[La tarea] Diga si cada afirmación concuerda con la columna sobre la reforma a la salud y responda sí o no, citando textualmente las palabras de la columna que lo deciden. 1. Al llegar a Toledo en 1983, el autor era el único médico del pueblo. 2. En su visita de 2022, el autor encontró que el municipio seguía sin camas de hospitalización. 3. El municipio disponía de una ambulancia para trasladar a los pacientes.

[Texto de lectura]
◆ ◆ ◆

Por Luis Gonzalo Morales Sánchez -
opinion@elcolombiano.com.con
A propósito de la reforma a la salud que pretende desmontar el modelo creado por la Ley 100 de 1993, que este gobierno ha desacreditado tildándolo de ser lo peor que le ha podido suceder al país en su historia, les relato un episodio trágico de mi vida como médico que ilustra muy bien lo que sucedía con la salud de los colombianos antes de esta ley.
Mi experiencia como médico comienza el 28 de diciembre de 1983 en el centro de salud de Toledo, un municipio cafetero al norte de Antioquia, con cinco mil habitantes, dos mil de ellos en el área urbana. Ubicado a seis horas de Medellín y a tres del hospital regional de Yarumal, por una trocha sin pavimentar que frecuentemente se cerraba por su mal estado y que solo medio arreglaban cada que había elecciones.
Yo era el único médico del pueblo, con dos auxiliares de enfermería y cinco promotoras rurales de salud que atendían algunas de sus veredas. En 2022 visité el municipio encontrando doce médicos, con sala de cirugía y camas de hospitalización, lo que contradice lo afirmado por este gobierno de que la Ley 100 acabó con los hospitales públicos. Ese 28, día de los Inocentes, recibí a la media noche a mi primera paciente, una mujer de 42 años en el noveno embarazo, manejada por una partera durante varios días sin que hubiese podido atender el parto, lo que me generó cierto pánico: si ella con su experiencia no había podido era por algo grave.
No la habían llevado antes porque desde hacía un mes no había médico en el pueblo. Al examinarla, presentaba una infección avanzada, muerte fetal con una mano visible en el canal vaginal, con signos de descomposición. Necesitaba iniciarle inmediatamente antibióticos y esteroides para estabilizar sus signos vitales y remitirla para una cirugía cesárea para tratar de salvar su vida.
La cruda y dolorosa realidad era que no había ambulancia, solo la volqueta del municipio en la que se acostumbraba a trasladar a los pacientes, pero ese día estaba varada; no se contaba con antibióticos ni esteroides inyectables; no había personal ni instrumental para hacer allí esta cirugía; y para rematar, su familia no tenía dinero para desplazarse fuera del municipio.

◆ ◆ ◆

[Registros extraídos]
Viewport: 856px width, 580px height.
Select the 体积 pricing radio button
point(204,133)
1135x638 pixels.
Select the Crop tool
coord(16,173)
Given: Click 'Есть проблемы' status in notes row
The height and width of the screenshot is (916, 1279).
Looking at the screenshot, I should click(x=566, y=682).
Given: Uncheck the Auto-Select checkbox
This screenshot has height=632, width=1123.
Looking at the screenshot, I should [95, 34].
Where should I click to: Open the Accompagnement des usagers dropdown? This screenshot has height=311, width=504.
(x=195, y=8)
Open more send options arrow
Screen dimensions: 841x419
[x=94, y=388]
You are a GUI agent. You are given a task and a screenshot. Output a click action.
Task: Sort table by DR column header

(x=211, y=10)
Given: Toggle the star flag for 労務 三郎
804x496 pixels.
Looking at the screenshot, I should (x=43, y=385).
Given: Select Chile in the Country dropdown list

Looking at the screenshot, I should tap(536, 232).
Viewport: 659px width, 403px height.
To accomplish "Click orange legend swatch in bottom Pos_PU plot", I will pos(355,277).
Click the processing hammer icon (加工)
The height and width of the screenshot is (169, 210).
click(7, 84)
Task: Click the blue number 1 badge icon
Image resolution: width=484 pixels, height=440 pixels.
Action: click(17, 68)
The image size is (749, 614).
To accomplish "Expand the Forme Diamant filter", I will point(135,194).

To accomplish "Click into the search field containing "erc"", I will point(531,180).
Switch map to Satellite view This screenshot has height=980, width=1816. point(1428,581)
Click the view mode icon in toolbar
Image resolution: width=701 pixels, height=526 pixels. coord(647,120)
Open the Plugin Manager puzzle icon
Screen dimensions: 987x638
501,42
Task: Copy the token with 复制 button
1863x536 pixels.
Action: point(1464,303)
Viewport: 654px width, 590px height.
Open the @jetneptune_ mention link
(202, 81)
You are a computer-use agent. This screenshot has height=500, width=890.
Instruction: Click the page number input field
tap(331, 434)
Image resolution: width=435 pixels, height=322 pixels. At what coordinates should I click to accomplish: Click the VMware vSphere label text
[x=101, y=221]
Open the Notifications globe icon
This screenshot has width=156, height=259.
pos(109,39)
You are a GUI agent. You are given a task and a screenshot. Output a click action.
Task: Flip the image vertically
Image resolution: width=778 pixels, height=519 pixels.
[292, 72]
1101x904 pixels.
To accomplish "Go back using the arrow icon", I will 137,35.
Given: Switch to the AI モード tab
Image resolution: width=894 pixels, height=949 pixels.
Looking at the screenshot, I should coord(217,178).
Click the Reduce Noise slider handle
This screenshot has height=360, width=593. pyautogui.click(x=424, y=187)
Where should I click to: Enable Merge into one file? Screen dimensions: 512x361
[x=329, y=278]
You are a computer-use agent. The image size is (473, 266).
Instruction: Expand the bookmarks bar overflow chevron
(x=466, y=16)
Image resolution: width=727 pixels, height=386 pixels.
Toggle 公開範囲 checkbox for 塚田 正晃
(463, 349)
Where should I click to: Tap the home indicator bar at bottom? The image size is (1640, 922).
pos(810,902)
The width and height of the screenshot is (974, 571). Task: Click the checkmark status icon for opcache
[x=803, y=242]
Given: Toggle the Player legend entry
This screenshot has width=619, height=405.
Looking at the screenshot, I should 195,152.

◆ ◆ ◆

[Solución]
1. Sí: "Yo era el único médico del pueblo".
2. No: "encontrando doce médicos, con sala de cirugía y camas de hospitalización".
3. No: "no había ambulancia, solo la volqueta del municipio en la que se acostumbraba a trasladar a los pacientes".